Pour une atmosphère calme et locale : Heybeliada. Moins de touristes, ambiance vraiment résidentielle, excellents petits restaurants de poisson.
Pour les familles avec de jeunes enfants : Büyükada ou Kınalıada. La piste cyclable plate est sûre ; les plages sont accessibles ; la traversée en ferry elle-même est une expérience pour les enfants.
Pour les voyageurs en solo ou en couple cherchant la paix : Burgazada ou Kınalıada en semaine. Vous aurez l’endroit pratiquement pour vous en dehors des week-ends d’été.
Pour une première excursion à la journée depuis Istanbul : Büyükada, combinant la boucle cyclable, Aya Yorgi et un déjeuner en bord de mer.
Questions fréquentes sur les Îles des Princes
Combien de temps dure le ferry depuis Istanbul jusqu’à Büyükada ?
Le ferry public standard (şehir hatları) dure environ 90 minutes depuis Kabataş ou Eminönü, avec des arrêts à trois îles plus petites d’abord. Le ferry rapide (IDO) atteint Büyükada en environ 35–40 minutes depuis Kabataş mais coûte 2–3 fois plus cher.
Faut-il réserver les billets de ferry à l’avance ?
Pour le ferry public ordinaire, non — vous pouvez payer avec un Istanbulkart ou acheter un jeton au terminal. Pour le ferry rapide, notamment les week-ends d’été, réserver en ligne à l’avance via le site IDO évite les situations de complet. Les circuits doivent être réservés au moins un jour à l’avance en haute saison.
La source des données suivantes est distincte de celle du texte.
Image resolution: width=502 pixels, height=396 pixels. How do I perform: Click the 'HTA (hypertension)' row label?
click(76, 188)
Peut-on louer un vélo à Büyükada ?
Oui. Les boutiques de location se concentrent près de l’embarcadère et facturent environ 150–250 TRY par heure (≈ 4–7 USD) pour des vélos standards, davantage pour des vélos électriques. La boucle côtière plate mesure environ 8 km. Il n’est pas nécessaire d’être un cycliste fort — l’itinéraire principal est facile et majoritairement plat.
Y a-t-il des voitures sur les îles ?
Aucune voiture privée n’est autorisée sur aucune des Îles des Princes. Les seuls véhicules motorisés sont les véhicules d’urgence et de service officiel. Le transport se fait à vélo, en phaeton (calèche) ou à pied. C’est l’une des caractéristiques définissantes de l’archipel.
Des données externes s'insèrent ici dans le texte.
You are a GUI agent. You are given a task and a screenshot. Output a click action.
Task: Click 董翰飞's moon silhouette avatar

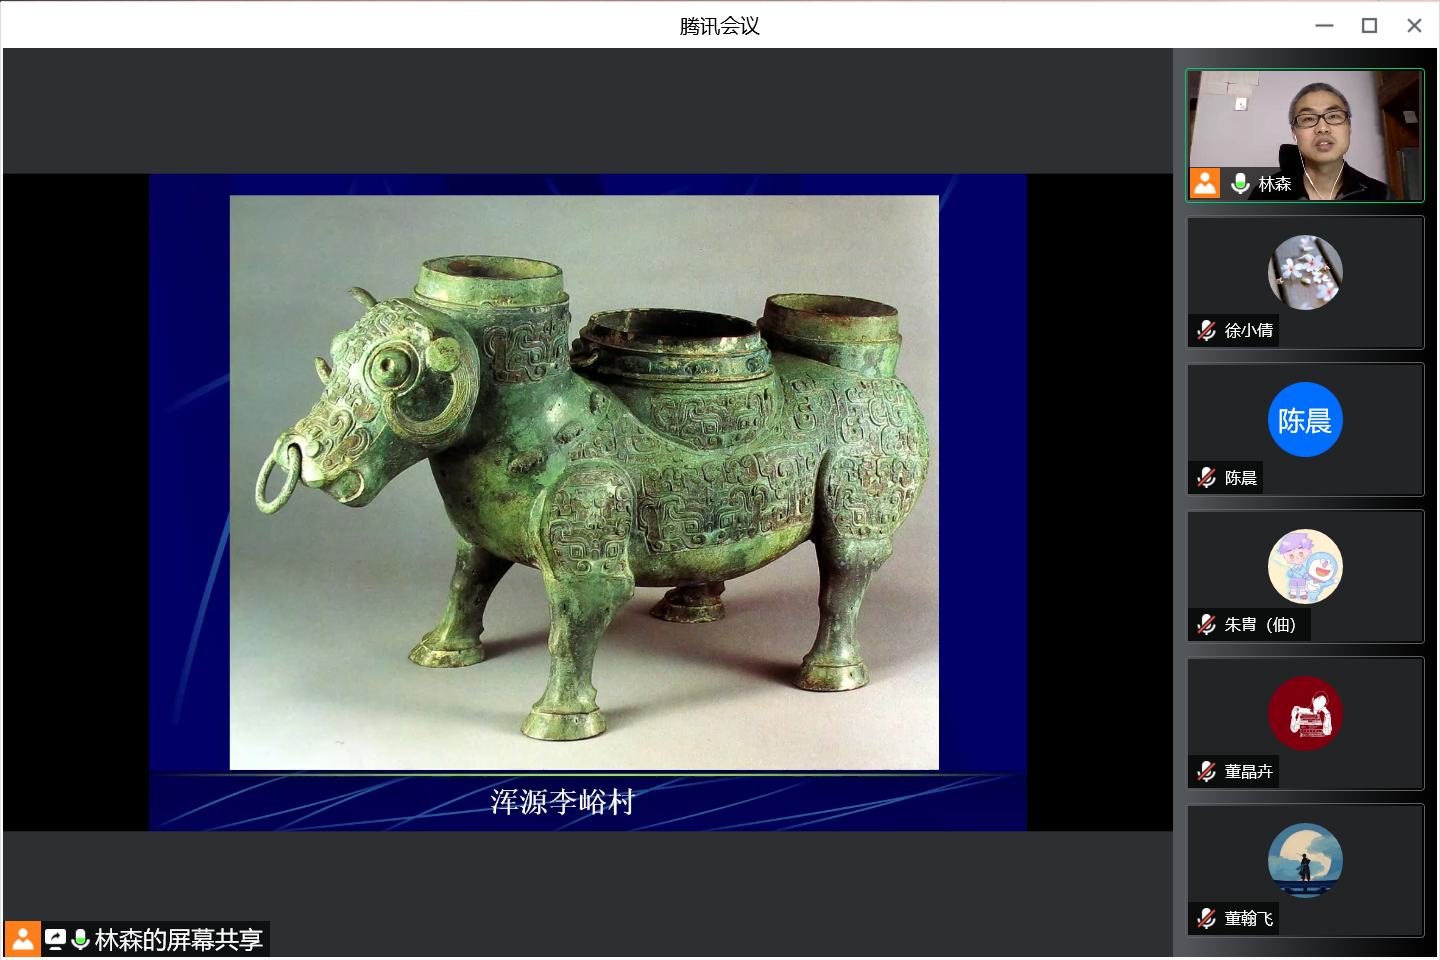tap(1305, 860)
Est-il utile de visiter plus d’une île en une journée ?
Büyükada seule remplit confortablement une journée — ferry du matin, déjeuner en bord de mer, vélo ou marche dans les collines, baignade l’après-midi, ferry du retour. Ajouter Heybeliada est faisable si l’on prend un ferry rapide tôt et qu’on avance à bon rythme, mais la plupart des visiteurs trouvent qu’une île suffit. Les circuits organisés qui incluent deux îles passent généralement 2–3 heures sur chacune, ce qui est limité.
Quelle est la meilleure période de l’année pour visiter ?
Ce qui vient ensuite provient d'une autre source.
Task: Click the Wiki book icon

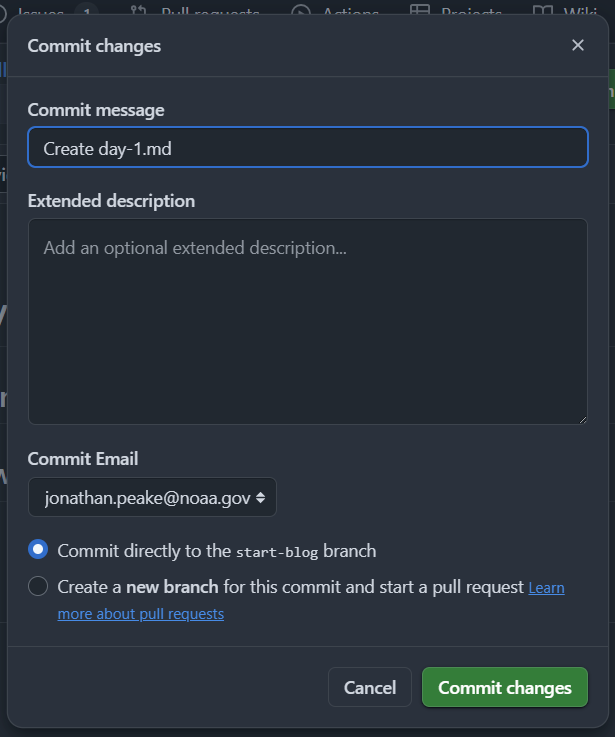Action: (x=543, y=10)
Fin avril à mai et septembre offrent la meilleure combinaison : chaud mais pas étouffant, moins de foules, tous les services ouverts. Juillet et août sont plus chauds et plus animés mais offrent une meilleure baignade. L’hiver est très calme mais atmosphérique ; les ferries réduisent leur fréquence et certains restaurants ferment.
Les plages sont-elles bonnes pour la baignade ?
Elles sont propres et sûres mais principalement de galets/rochers, pas de sable. La température de l’eau est confortable pour la baignade de juin à septembre. Les méduses sont fréquentes en fin d’été. Les clubs de plage payants ont des transats et des douches ; l’accès libre aux rives rocheuses est possible en dehors des plages organisées.
Combien coûte une journée aux Îles des Princes ?
Budget approximatif : ferry aller-retour 50–60 TRY public (≈ 1,50–1,80 USD) ou 150–200 TRY ferry rapide par personne. Location de vélo 600–1 000 TRY pour une demi-journée. Déjeuner 350–600 TRY par personne. Entrée plage 100–150 TRY. Journée budget total : 1 100–1 900 TRY (≈ 28–50 USD). Un circuit organisé avec déjeuner inclus revient à 800–1 800 TRY (≈ 20–45 USD) par personne et est souvent compétitif par rapport au voyage en solo.